Eggplant Curry


Eggplant Curry

Serves 4
Ingredients: 
  • 2 Large Eggplant 
  • Oil 
  • 1/2 Teaspoon Mustard Seeds 
  • 1 Bunch scallions, finely chopped 
  • 4 oz Button Mushrooms halved 
  • 2 Garlic cloves, crushed 
  • 1 Fresh red chile, finely chopped 
  • 1/2 Teaspoon chili powder 
  • 1 Teaspoon ground cumin 
  • 1 Teaspoon ground coriander 
  • 1/4 Teaspoon ground turmeric 
  • 1 Teaspoon salt 
  • 14oz Can chopped tomatoes 
  • 1 Tablespoon chopped cilantro 
  • Cilantro for garnish 

Directions:
  1. Preheat oven to 400 degrees F. Brush both eggplant with oil and prick repeatedly with a fork all over.

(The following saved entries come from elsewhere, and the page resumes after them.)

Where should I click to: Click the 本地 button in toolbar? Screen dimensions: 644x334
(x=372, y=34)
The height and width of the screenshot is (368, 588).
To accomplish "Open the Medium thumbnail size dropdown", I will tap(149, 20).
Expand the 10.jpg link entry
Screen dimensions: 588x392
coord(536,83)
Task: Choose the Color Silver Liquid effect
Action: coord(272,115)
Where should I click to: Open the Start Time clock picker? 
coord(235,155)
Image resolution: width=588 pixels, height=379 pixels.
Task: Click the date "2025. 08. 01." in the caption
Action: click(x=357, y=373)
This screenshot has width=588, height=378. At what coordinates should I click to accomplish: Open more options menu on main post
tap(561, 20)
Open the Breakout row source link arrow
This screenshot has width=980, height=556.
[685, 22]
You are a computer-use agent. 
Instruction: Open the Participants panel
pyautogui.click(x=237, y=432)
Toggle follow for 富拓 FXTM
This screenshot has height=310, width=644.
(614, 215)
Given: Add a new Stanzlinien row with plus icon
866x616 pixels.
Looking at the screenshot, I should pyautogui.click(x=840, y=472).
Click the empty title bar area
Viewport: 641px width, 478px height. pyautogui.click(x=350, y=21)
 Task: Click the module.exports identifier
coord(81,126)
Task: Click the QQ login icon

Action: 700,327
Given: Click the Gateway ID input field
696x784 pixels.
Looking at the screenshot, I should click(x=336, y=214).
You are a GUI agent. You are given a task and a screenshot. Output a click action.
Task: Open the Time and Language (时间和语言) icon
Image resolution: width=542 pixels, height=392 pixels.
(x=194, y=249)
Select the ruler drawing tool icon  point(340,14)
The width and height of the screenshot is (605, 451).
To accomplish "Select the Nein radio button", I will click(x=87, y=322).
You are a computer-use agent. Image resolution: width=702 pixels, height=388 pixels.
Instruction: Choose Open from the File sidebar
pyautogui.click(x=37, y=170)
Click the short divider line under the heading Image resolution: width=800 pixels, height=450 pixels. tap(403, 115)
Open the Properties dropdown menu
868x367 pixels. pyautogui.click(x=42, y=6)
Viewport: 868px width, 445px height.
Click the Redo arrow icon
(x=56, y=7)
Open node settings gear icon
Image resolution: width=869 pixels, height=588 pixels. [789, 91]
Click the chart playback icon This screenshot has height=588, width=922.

Bake for 30-35 minutes until soft. 
  2. While waiting heat oil in saucepan and saute the mustard seeds for 3 minutes, until they begin to splutter(and make a mess.) 
  3. Add scallions, mushrooms, garlic and chile and cook for 5 minutes. Stir in chili powder, cumin, coriander, turmeric and salt then cook for 3-4 minutes. Add tomatoes, simmer for 5 minutes. 
  4. Cut each eggplant in half lengthwise and scoop out the flesh into a bowl(Seeds and all!) Mash the flesh. 
  5. Add the mashed eggplant and chopped cilantro to the saucepan. Bring to boil and simmer for 5 minutes or until sauce thickens. Serve garnished with cilantro sprigs. 

Tips:
  • Do not be afraid to cook the eggplant longer. The softer the better, as it makes scooping out the eggplant easier. Ensure you stab the eggplant a lot with the fork(and pretend it is Rebecca Black.) 
  • Sadly I chopped my mushrooms so make sure you halve yours as it will make the consistency a lot thicker. 
  • Ensure you mash the eggplant WELL otherwise the thick strands of eggplant will give the dish an odd texture. 
  • Substitute cayenne pepper in place of chili but dont go overboard or you will regret it later! 

Overall a delicious meal. It reminded me a lot of chili and it was surely a great experience. The texture was odd because I didn't mash it as well as I should have but regardless was still full of great flavor. A must try for those trying new vegetarian meals, like myself!